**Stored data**

■ ■ ■ ■ ■

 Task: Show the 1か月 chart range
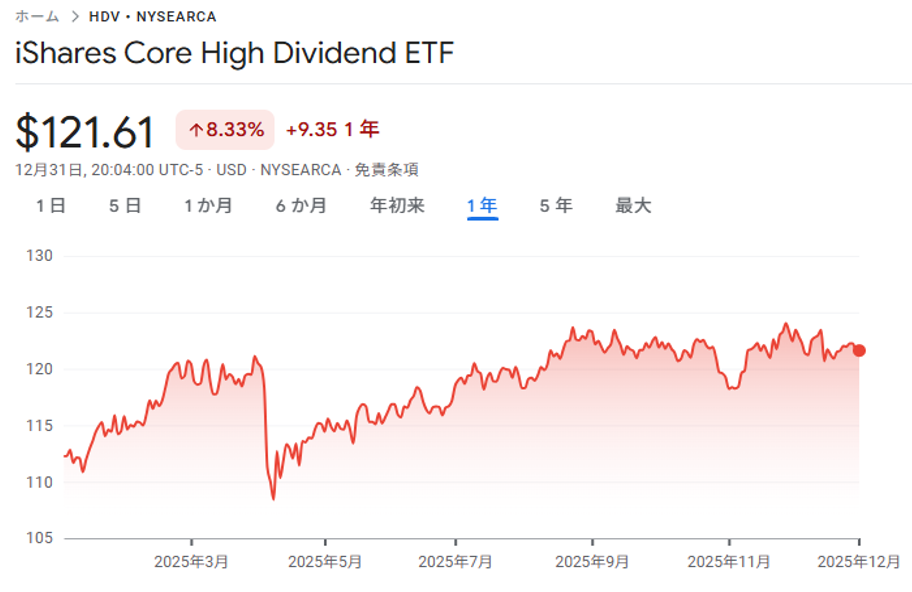pyautogui.click(x=208, y=206)
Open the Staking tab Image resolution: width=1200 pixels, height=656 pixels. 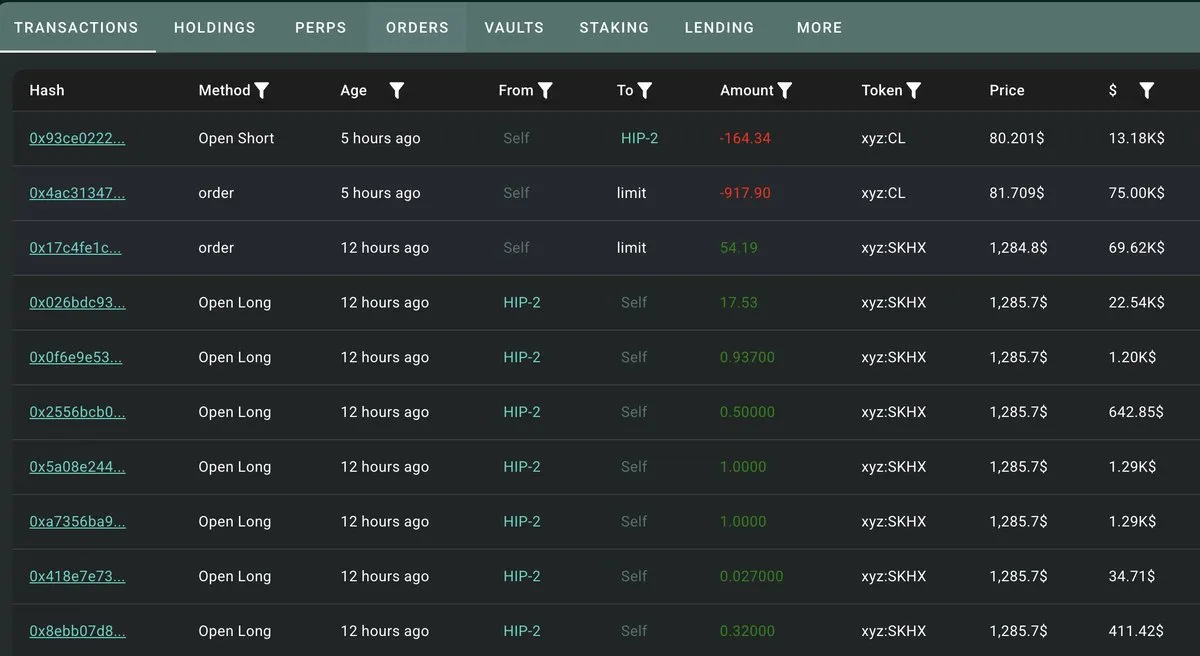coord(614,27)
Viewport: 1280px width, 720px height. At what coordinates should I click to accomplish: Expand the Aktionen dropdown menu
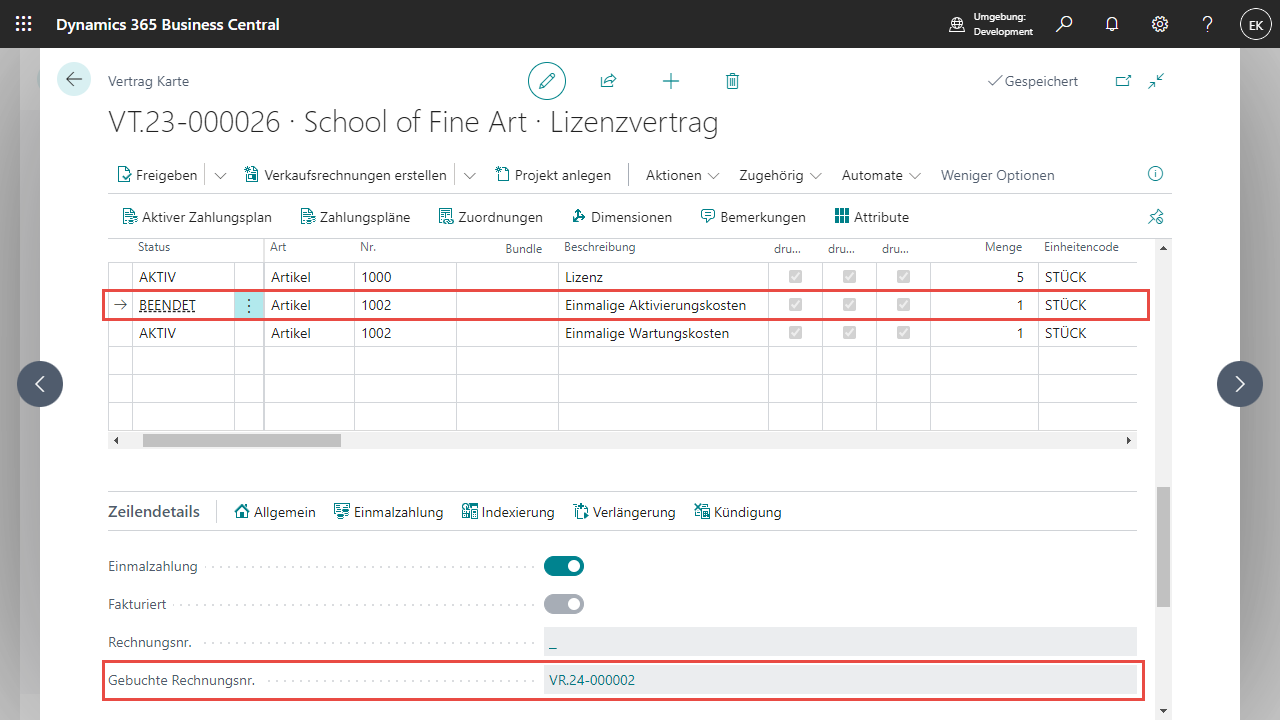(x=682, y=175)
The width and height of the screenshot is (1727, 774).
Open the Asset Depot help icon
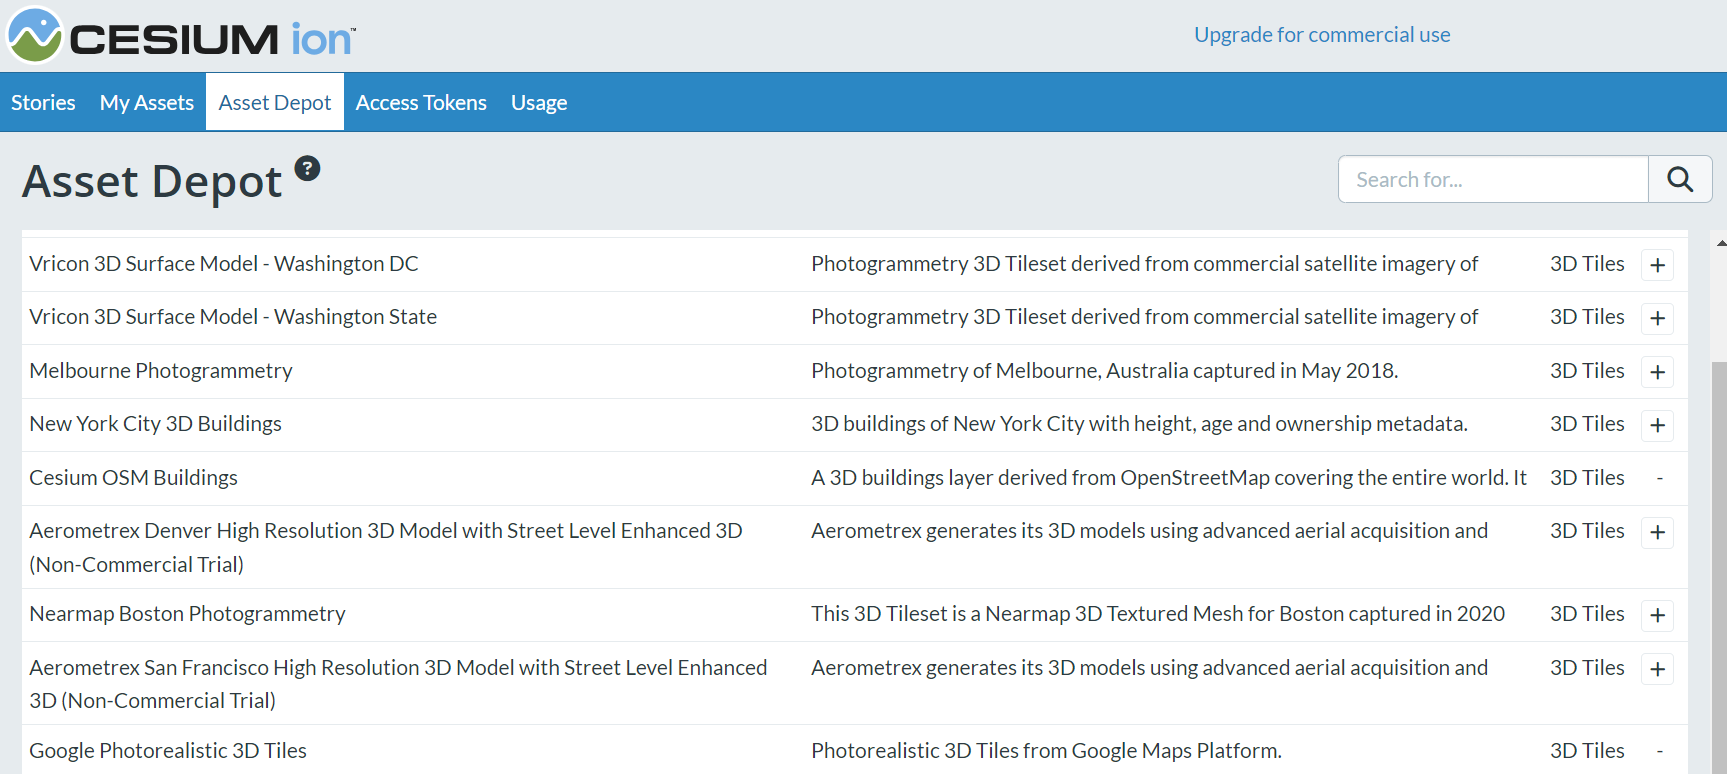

■ ■ ■ ■ ■

**Instructions to follow**
Beginning at the line that contains "Viewport: 1280px width, 720px", give the remaining lines of the records again exactly, through the last one. Leave out pictures.

**Result for this task**
Viewport: 1280px width, 720px height. At what coordinates should I click to accomplish: Expand the Aktionen dropdown menu
(x=682, y=175)
The width and height of the screenshot is (1727, 774).
Open the Asset Depot help icon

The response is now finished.